* Your instructions *
Give back the records in their entirety, exactly.

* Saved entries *

▼

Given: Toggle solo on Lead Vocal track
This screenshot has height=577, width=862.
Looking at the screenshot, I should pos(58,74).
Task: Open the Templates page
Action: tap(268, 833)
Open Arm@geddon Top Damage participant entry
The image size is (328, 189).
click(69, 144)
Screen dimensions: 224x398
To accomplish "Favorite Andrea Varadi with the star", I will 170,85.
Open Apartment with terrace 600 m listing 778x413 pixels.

▲

* Output for this task *
Given: Toggle solo on Lead Vocal track
This screenshot has height=577, width=862.
Looking at the screenshot, I should pos(58,74).
Task: Open the Templates page
Action: tap(268, 833)
Open Arm@geddon Top Damage participant entry
The image size is (328, 189).
click(69, 144)
Screen dimensions: 224x398
To accomplish "Favorite Andrea Varadi with the star", I will 170,85.
Open Apartment with terrace 600 m listing 778x413 pixels.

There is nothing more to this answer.